* [RECORDS SUPPLIED]
━━━━

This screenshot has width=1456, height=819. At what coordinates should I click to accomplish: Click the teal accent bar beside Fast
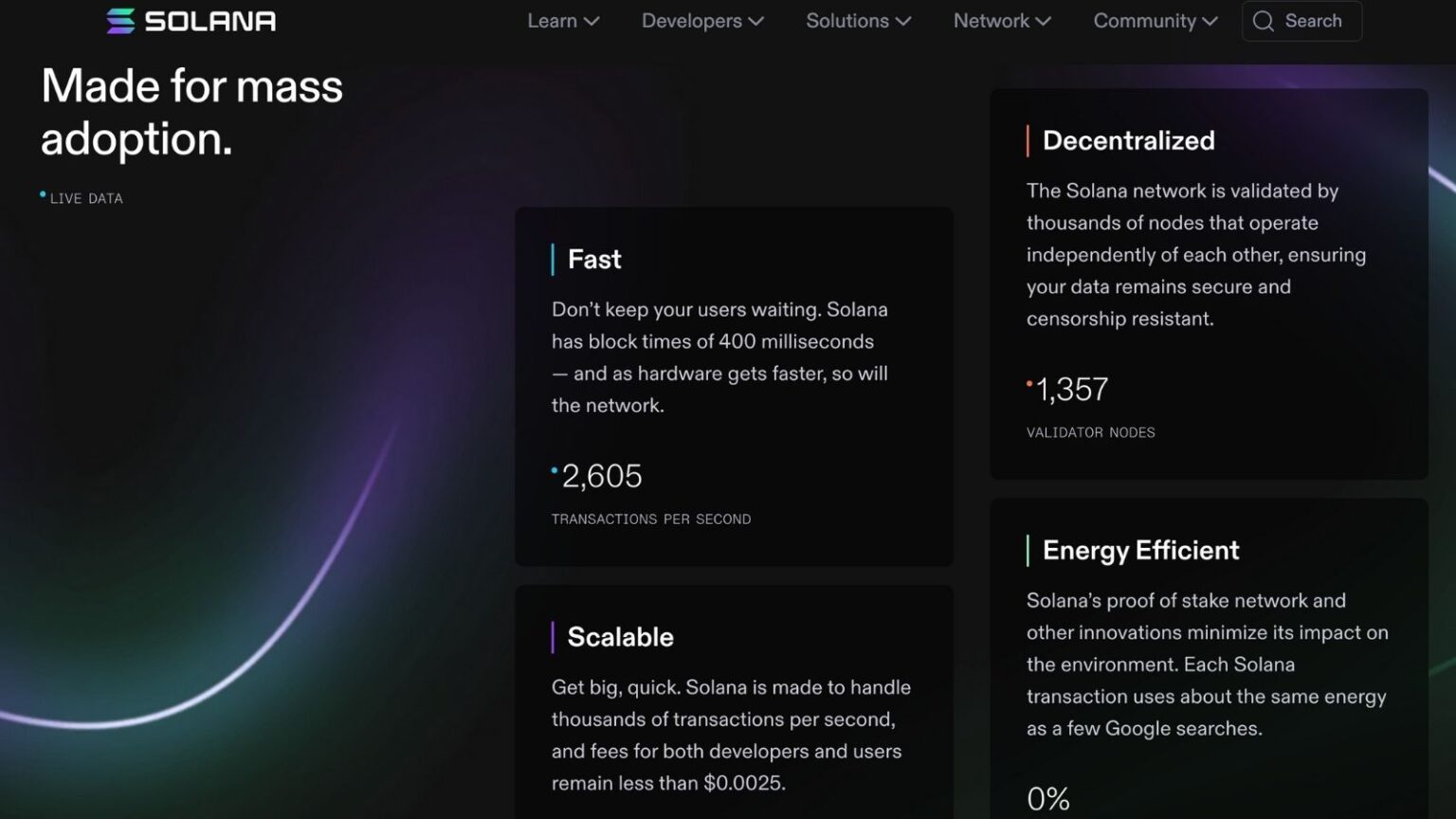click(555, 258)
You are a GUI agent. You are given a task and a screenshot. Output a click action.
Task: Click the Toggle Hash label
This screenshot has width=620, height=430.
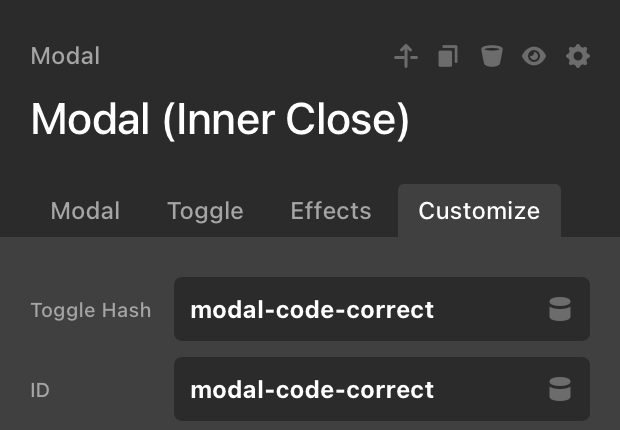[91, 310]
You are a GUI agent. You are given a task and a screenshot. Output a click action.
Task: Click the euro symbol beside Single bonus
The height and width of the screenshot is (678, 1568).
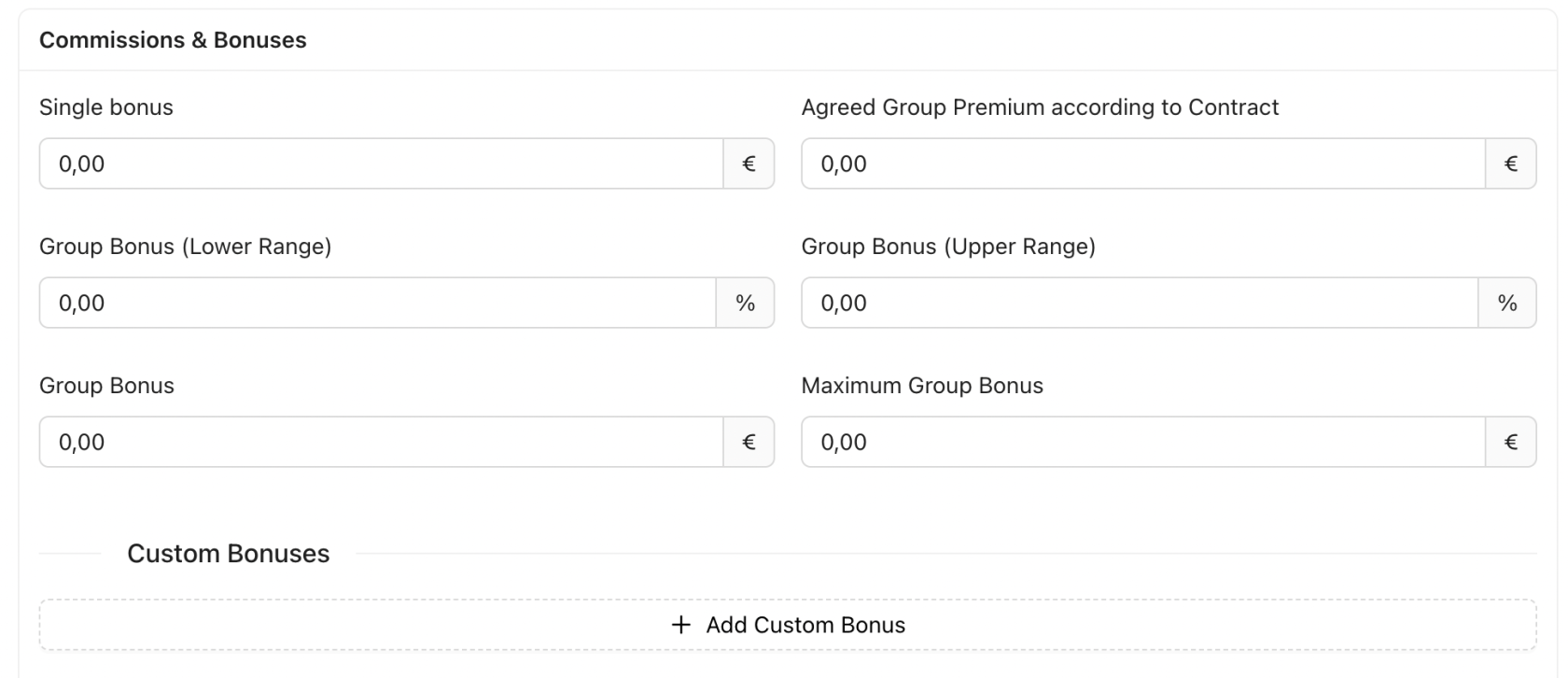click(x=749, y=163)
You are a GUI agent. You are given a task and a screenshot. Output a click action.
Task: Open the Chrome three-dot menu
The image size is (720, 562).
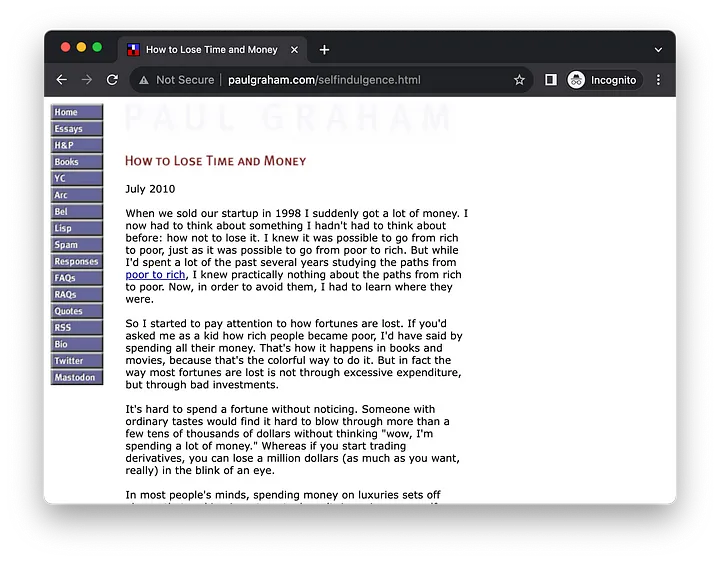click(x=658, y=80)
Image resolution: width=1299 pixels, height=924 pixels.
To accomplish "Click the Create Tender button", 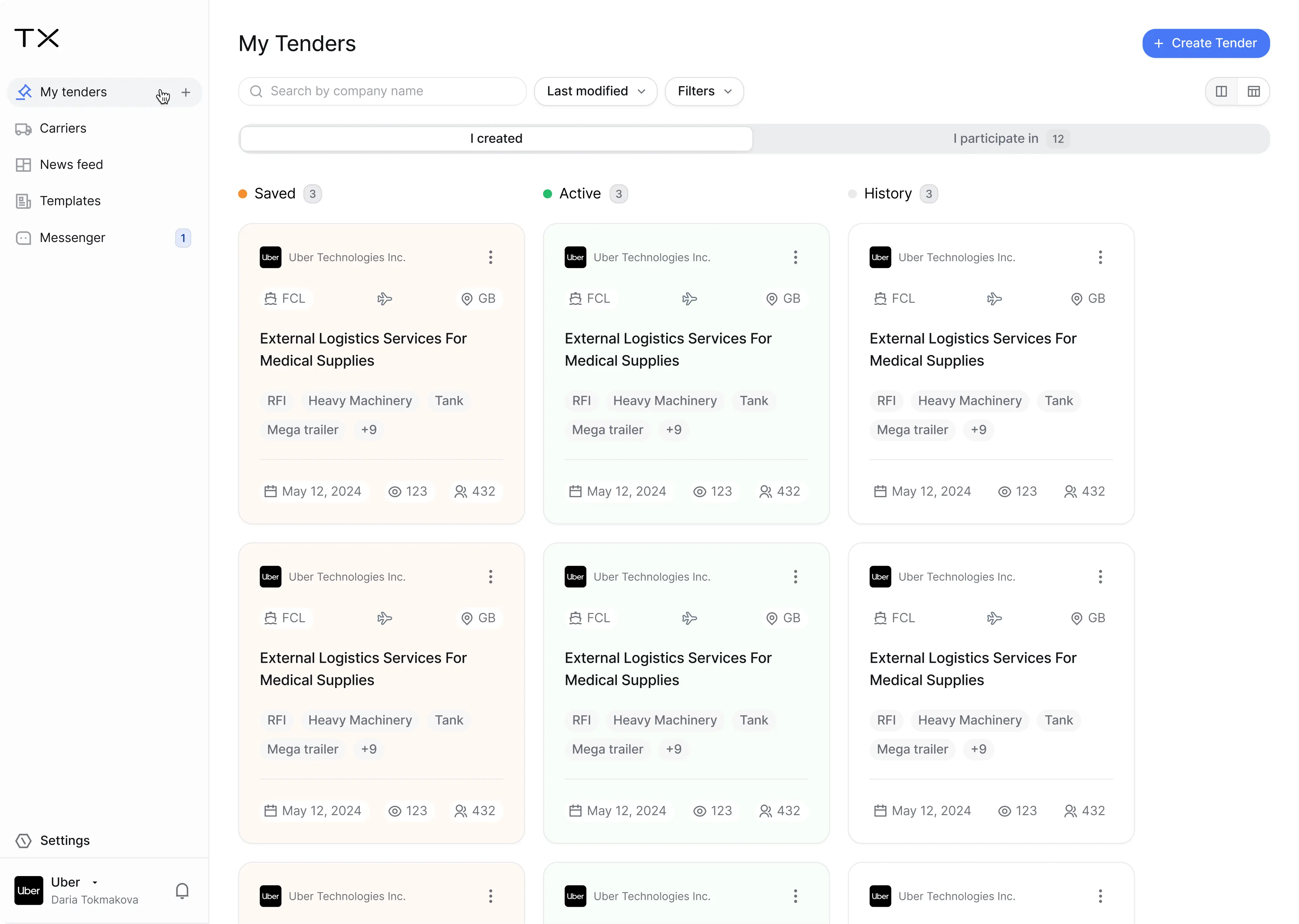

━━━━

* [AIM] Copy out the whole listing above line for line without changing any wording, and leave out the pictures.

* [ANSWER FOR THE TASK]
This screenshot has width=1456, height=819. At what coordinates should I click to accomplish: Click the teal accent bar beside Fast
click(555, 258)
You are a GUI agent. You are given a task and a screenshot. Output a click action.
Task: Click the Toggle Hash label
This screenshot has width=620, height=430.
[91, 310]
You are a GUI agent. You are given a task and a screenshot. Output a click action.
Task: Click the euro symbol beside Single bonus
The height and width of the screenshot is (678, 1568).
click(x=749, y=163)
You are a GUI agent. You are given a task and a screenshot. Output a click action.
Task: Open the Chrome three-dot menu
The image size is (720, 562).
click(x=658, y=80)
Image resolution: width=1299 pixels, height=924 pixels.
To accomplish "Click the Create Tender button", 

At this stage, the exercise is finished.